What are Tourmalines?
Tourmalines are a type of gemstone from a group composed of boron-silicate minerals, coming in a variety of different colours. They also contain different elements such as magnesium, sodium, aluminium, iron, potassium and lithium. The individual minerals have different chemical compositions but share a common crystal structure, allowing for their plethora of colours.
Brazil and the African continent are the largest producers of this unique stone in the world. In Africa especially, there are various countries which mine the precious stone including; Mozambique (which produces clean stones that are lighter in saturation and larger in size) Zambia, Madagascar, Nigeria and Namibia. Each country also displays a different primary property. In Nigeria, Tourmalines containing copper were first discovered in in the late 1990s. The rare chrome tourmaline were also first discovered in Tanzania.
The Name, The Origin
The name “Tourmaline” however, does not originate from any of these countries. Rather, the Sinhalese (official language of Sri Lanka) word “tura mali” which means: stone with different colours, is its primary origin. The name itself refers to the impressive spectrum of colours this gem comes in. According to ancient Egyptian legends, the Tourmaline passes through the rainbow on its journey to the Earth, giving the mixture of different colours, and to this day, people still refer to the tourmaline as the gemstone of the rainbow.
Tourmalines have unique physical characteristics helping to identify them easily from other gemstones. They contain clear striations (lines) that run parallel to the long axis of a crystal. These crystals are prismatic in shape, with a six-sided cross-section. They have clear colour zoning, and also exhibit pleochroism, where the lighter colour show perpendicular to the C-axis (longest axis of the crystal) and darker colour face show down the C-axis.
Pleochroism is the process by which the apparent colour can change depending on different angles which the stone is viewed at. In order to achieve the exemplify the natural pleochroism of the tourmaline, special cutting skills and knowledge are required. Furthermore, there are several types of pleochroism, all of which require different skills and knowledge. Additionally, cutting a gem to pronounce the pleochroism is time consuming, and involve sacrifices in size in order to maximise colour.
Types of Tourmalines
As mentioned before, there are many types of tourmalines, each of them being different and competing to attract the attention of the beholder.

Pointing records for screenshots and pages:
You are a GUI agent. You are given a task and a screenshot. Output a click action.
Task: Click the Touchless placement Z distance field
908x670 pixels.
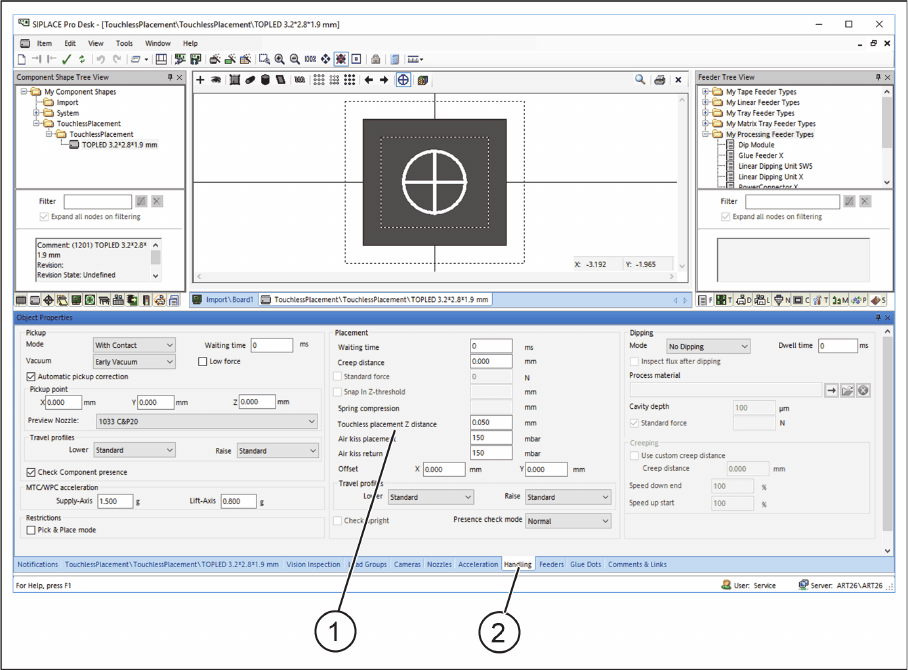pos(491,423)
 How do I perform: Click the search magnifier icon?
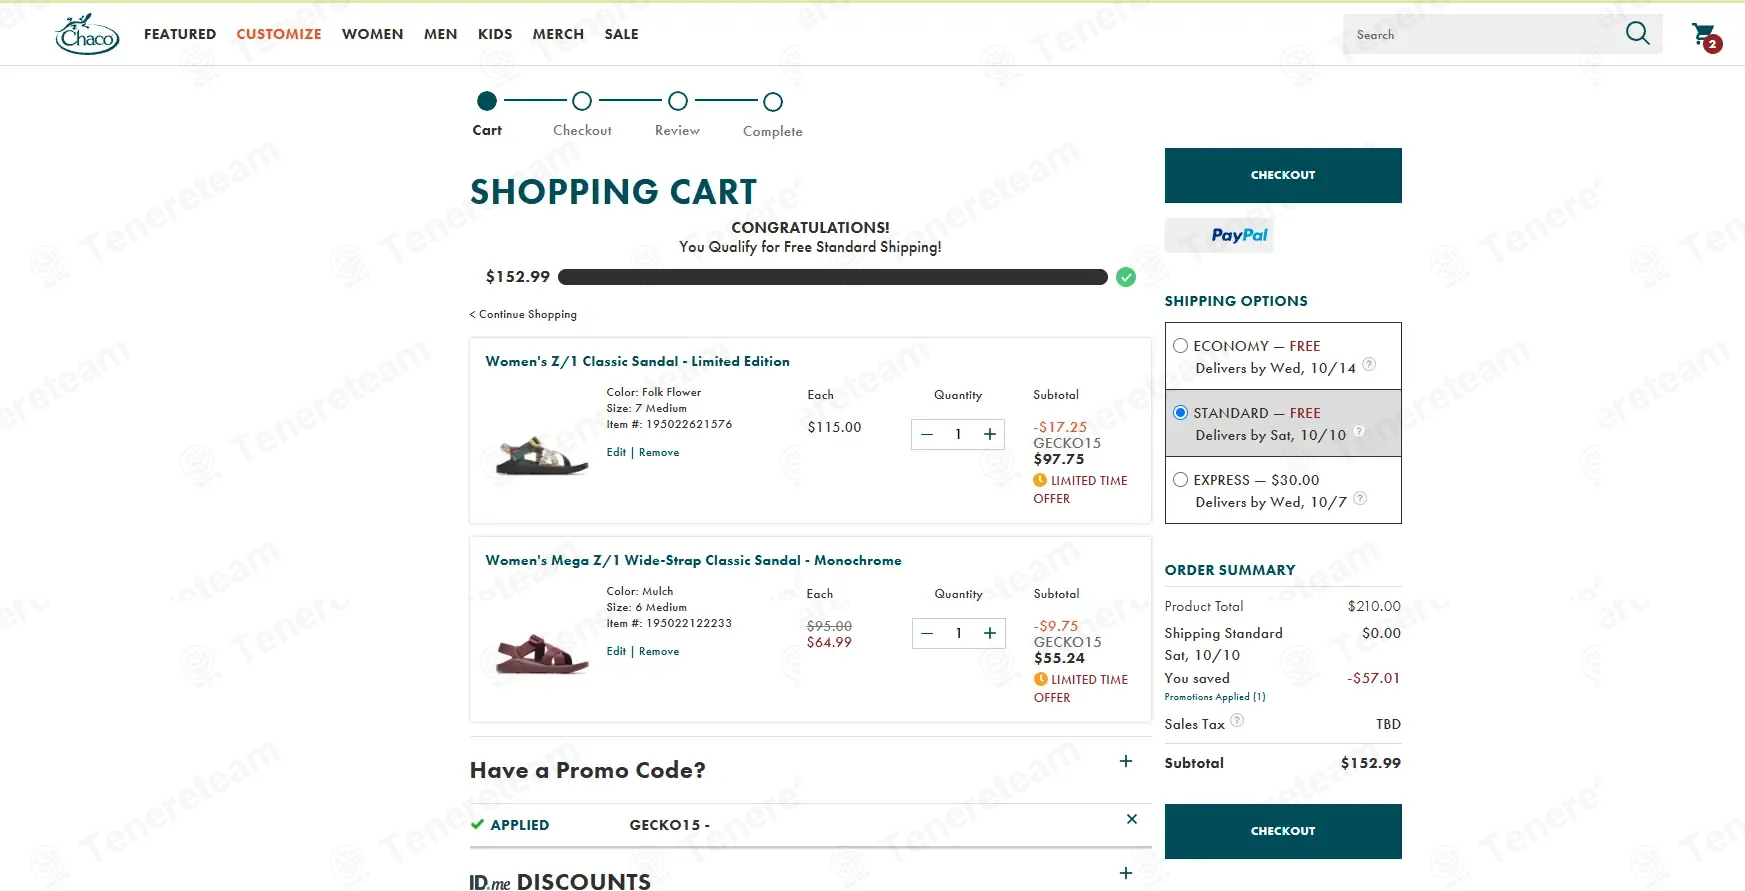pos(1637,34)
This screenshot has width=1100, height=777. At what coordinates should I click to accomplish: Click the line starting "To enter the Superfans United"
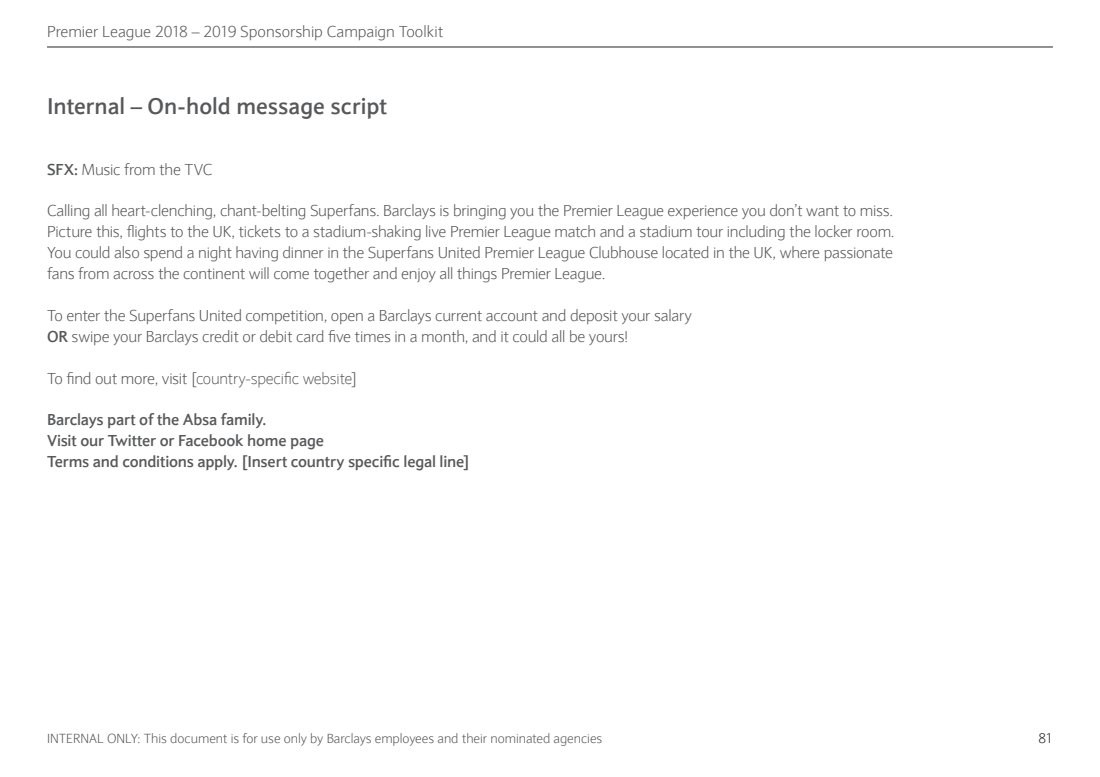(x=369, y=316)
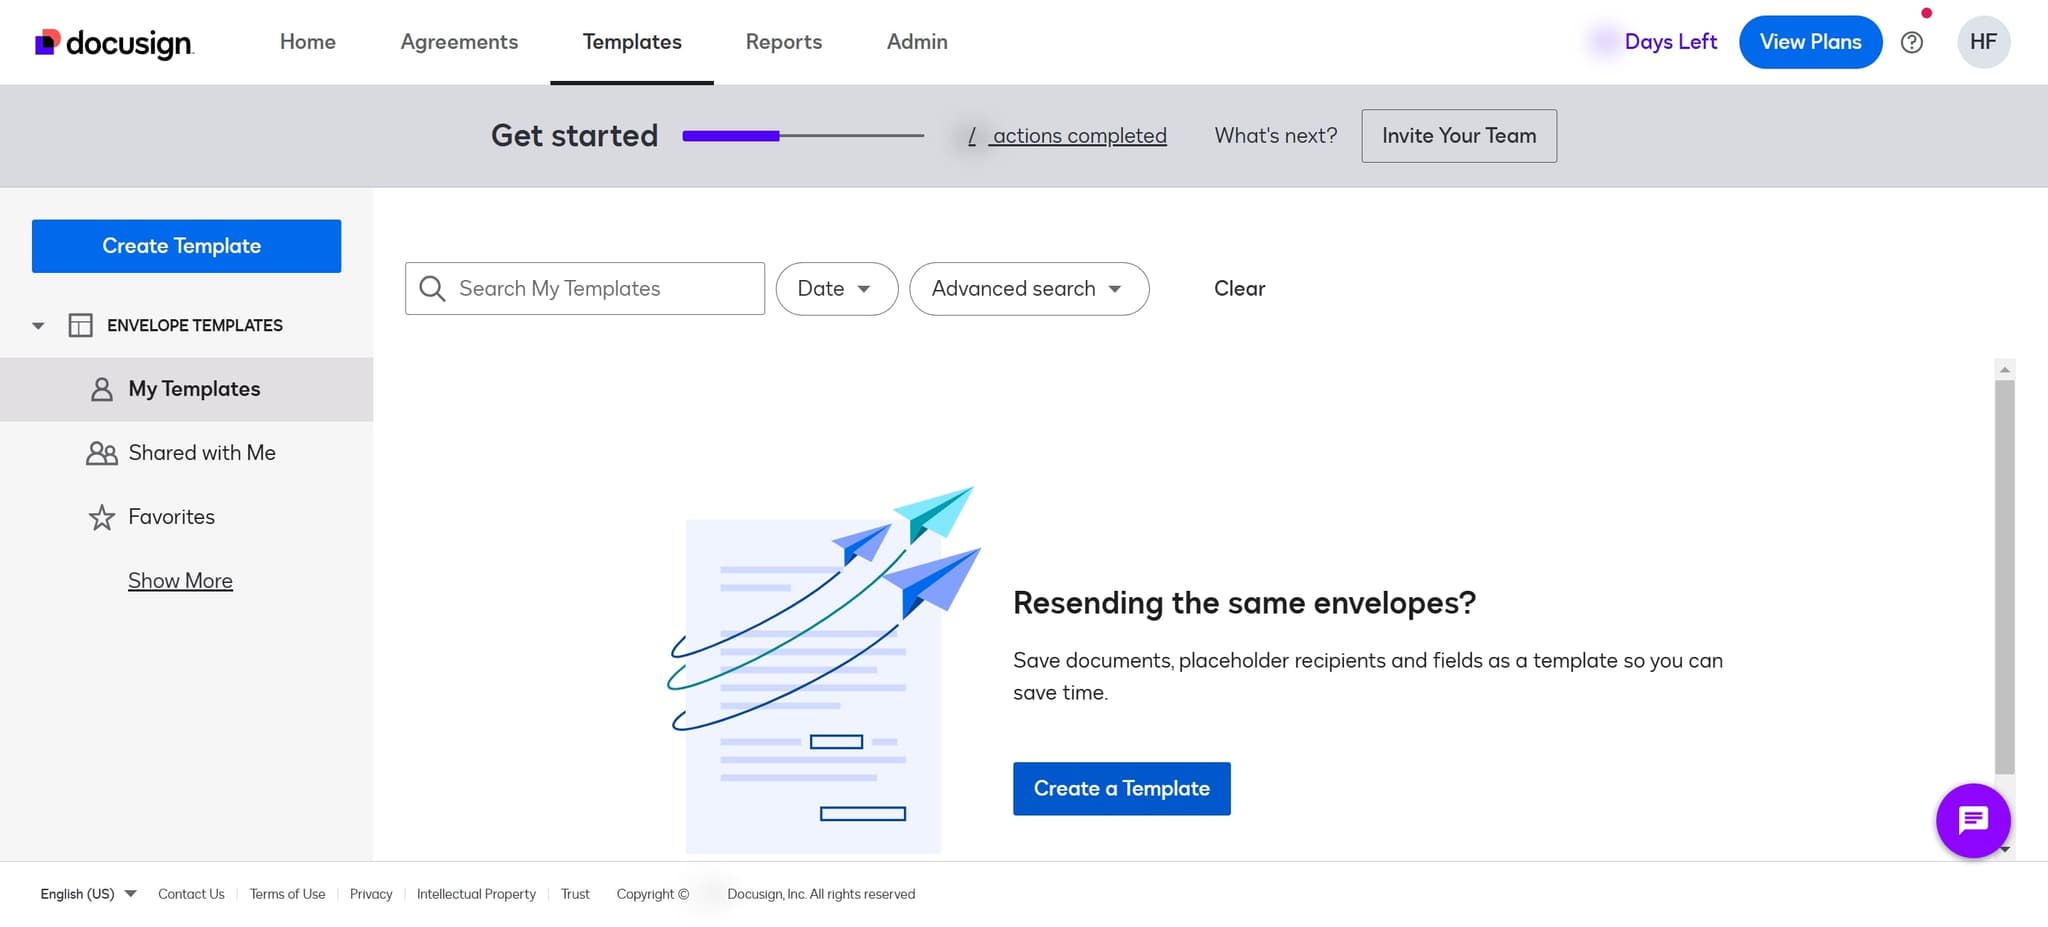The height and width of the screenshot is (927, 2048).
Task: Open the actions completed link
Action: tap(1078, 136)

#### [Required work]
1: Copy the records word for word, starting at the line that contains "How do I perform: Click" and ending at the last line of the records. Leave out the pictures.
2: Continue the passage on tourmalines from the point where it stops.

#### [Outputs in order]
1:
 How do I perform: Click the search magnifier icon?
pos(1637,34)
This screenshot has width=1100, height=777. At what coordinates should I click to accomplish: Click the line starting "To enter the Superfans United"
(x=369, y=316)
The height and width of the screenshot is (927, 2048).
Task: Open the actions completed link
Action: tap(1078, 136)

2:
In the gem world, Paraiba is the most valuable tourmaline, where mentioning its name, can gain everyone’s attention. Paraiba was first discovered in 1989 and 1990 in the state of Paraiba and Rio Grande do Norte, Brazil. It is spectacular bright green to bright blue, and is covered by traces of copper which makes it remarkable. Due to this, people often describe it as neon or electric because the colours were vivid and highly saturated.
Rubilite tourmalines stem from their similarities in colour to rubies. Usually red in colour, rubilite is also common in hues ranging from a “hot” pink to violet. A unique property of rubilite is that it shines intensely irrespective of the light source. This makes it the ideal stone for any occasion, especially at a party to impress.
Chrome Tourmalines are tourmalines that have the ability to change colour in different sources of light. This is due to conditions met during crystal growth, as well as the presence of chromium in them. The characteristic green to red colour change which occurs makes tourmaline an excellent substitute for the more expensive Chrysoberyl; Alexandrite.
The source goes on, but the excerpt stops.